Review shows treatments effective for problem gamblers

Experts say more needs to be done to minimise gambling-related harm.

Problem gambling remains a persistent and burdensome global mental health condition that creates negative social and economic impacts for the gambler, their family and friends, and the wider community.

In Ballarat, nearly $58 million was lost to electronic gaming machines in 2018/19, with the losses easing more recently because of venue closures due to the COVID pandemic. But with sports betting and internet gambling growing each year, experts say more needs to be done to minimise gambling-related harm, which can include financial loss, relationship breakdowns, violence, psychological distress, reduced health and wellbeing, and suicide.

Professor of Health Promotion and Associate Deputy Vice-Chancellor in Research and Innovation, Professor Shane Thomas, initiated a study with a research team that was recently published in the prestigious Cochrane Database of Systematic Reviews, the world’s leading evidence treatment review journal, reviewing the treatment of problem gambling with pharmacological agents. The publication is a sister review to Professor Thomas’ team’s previous Cochrane review on psychological treatments for problem gambling released a decade ago.

That review has played a key part in developing the National Health and Medical Research Council (NHMRC) clinical guideline which has guided treatment for problem gambling in Australia and many other countries. The new pharmacological treatment review is informing the UK National Institute for Clinical Excellence’s new guideline on problem gambling treatment which is due for release this year.

Professor Thomas says the research reviewed in the two Cochrane studies shows that contemporary evidence-based treatments can make a significant impact on the reduction and amelioration of the condition for many people.

“Gambling is a significant problem for the community, but this research shows that there are proven treatments that can fix the problem for many people with this condition,” Professor Thomas said.

“However, a significant challenge is that some problem gamblers do not seek treatment. There seem to be two main reasons for this.
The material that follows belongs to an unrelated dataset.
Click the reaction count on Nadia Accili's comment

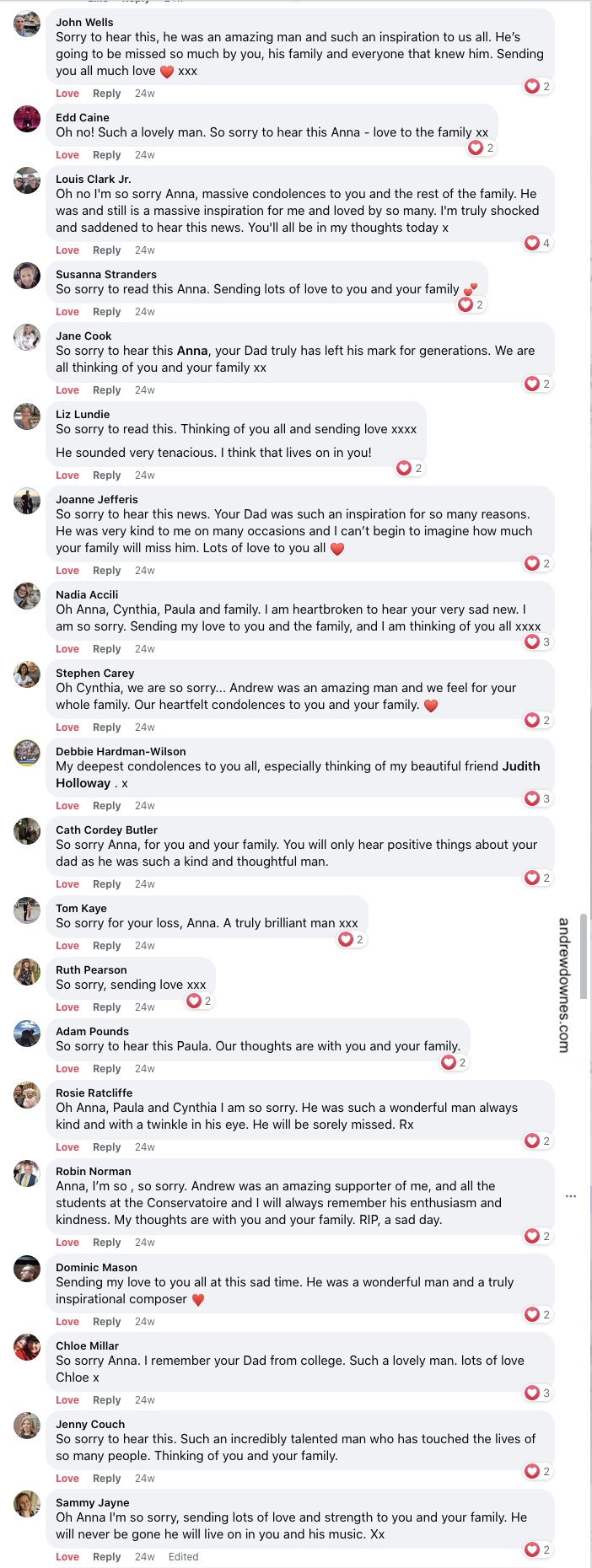click(536, 642)
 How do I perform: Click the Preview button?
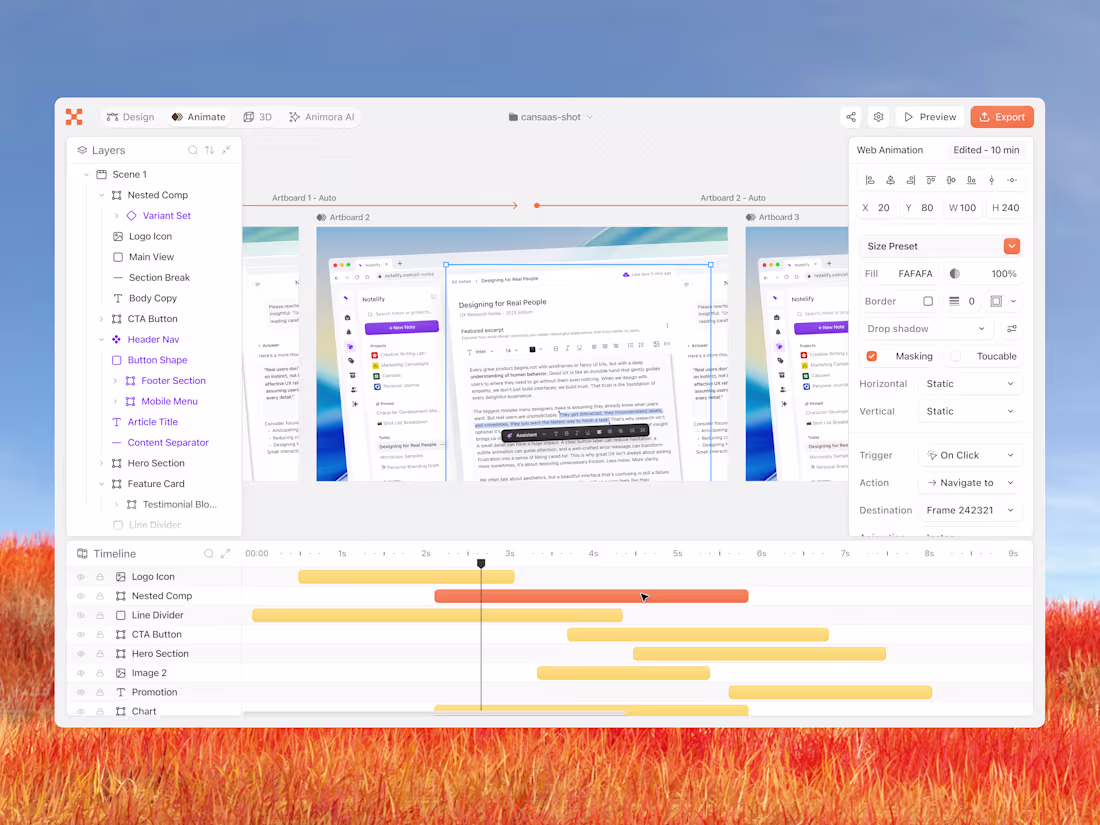(x=929, y=116)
One is the stigma or shame associated with having an addiction, which leads to a reluctance to seek treatment. Another is that some problem gamblers believe that they will fail in their treatment program. But the research data shows that actually the prospects of treatment success are really quite good.

“For people with gambling addiction, our research shows that treatment for that group can, on average, halve their spend and halve their hours spent gambling. So while the treatment is effective for many, some hold the view that addiction is something that you never recover from, so why should they enrol for treatment?”
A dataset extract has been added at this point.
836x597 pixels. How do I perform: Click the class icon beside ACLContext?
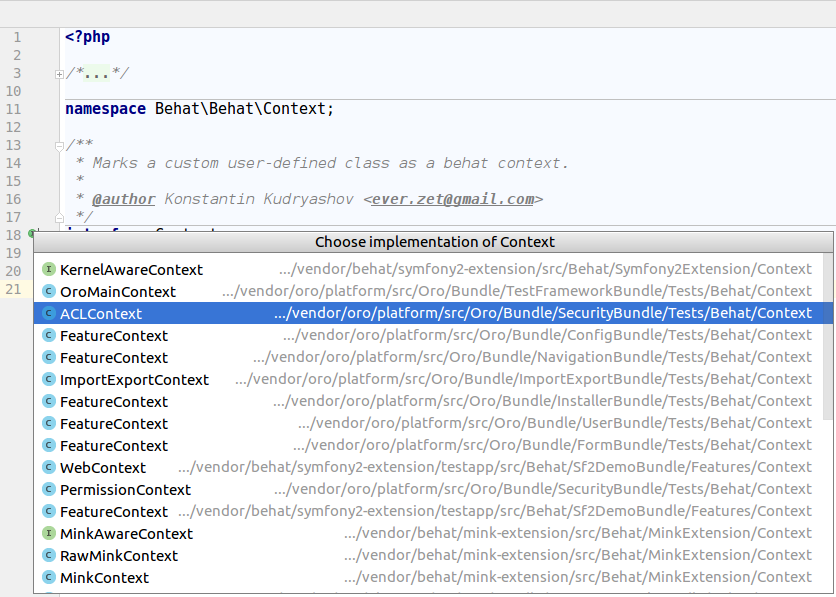tap(49, 314)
Professor Thomas says both the Cochrane systematic reviews show that psychological and pharmacological treatments are effective in treating many problem gamblers and are significantly more effective than no treatment at all.

He is hopeful of working with community health groups to develop research and high-quality intervention, a collaboration that would include training health professionals to carry out the treatments. This would also allow researchers to learn more about the issue in the region.

Professor Thomas’ two main research areas – chronic illness and behavioural addictions – have a significant impact on the health and wellbeing of people in Australia and around the world. Both will rely on shifts in the behaviour of individuals and larger populations for progress to be made. Professor Thomas says his recent work on chronic illness is built upon the same learnings and principles from this program.

“Our work in China with genomics, digital health and contemporary behaviour change principles – newly added to our core behaviour change program – enable early risk assessment and timely primary, secondary and tertiary prevention in diabetes, heart health and mental health,” he said.

“Globally, chronic illnesses account for 90 per cent of disease burden. In Australia, half of the community currently have a chronic illness and one quarter have two or more such illnesses. There is much work to do, but the work is very promising.

“For problem gamblers, this is a story about not losing hope. Many can recover from this condition, and there is a lot of interesting local and international research in this area. For those who have this problem and their families, please be assured that many teams globally are working assiduously on developing effective prevention and treatments and programs to deliver them.

“Please also be assured that there are government-funded services dedicated to assisting problem gamblers and their families that can be readily accessed. An internet search on problem gambling help services will list a range of options. Many local family and community health services also run programs.”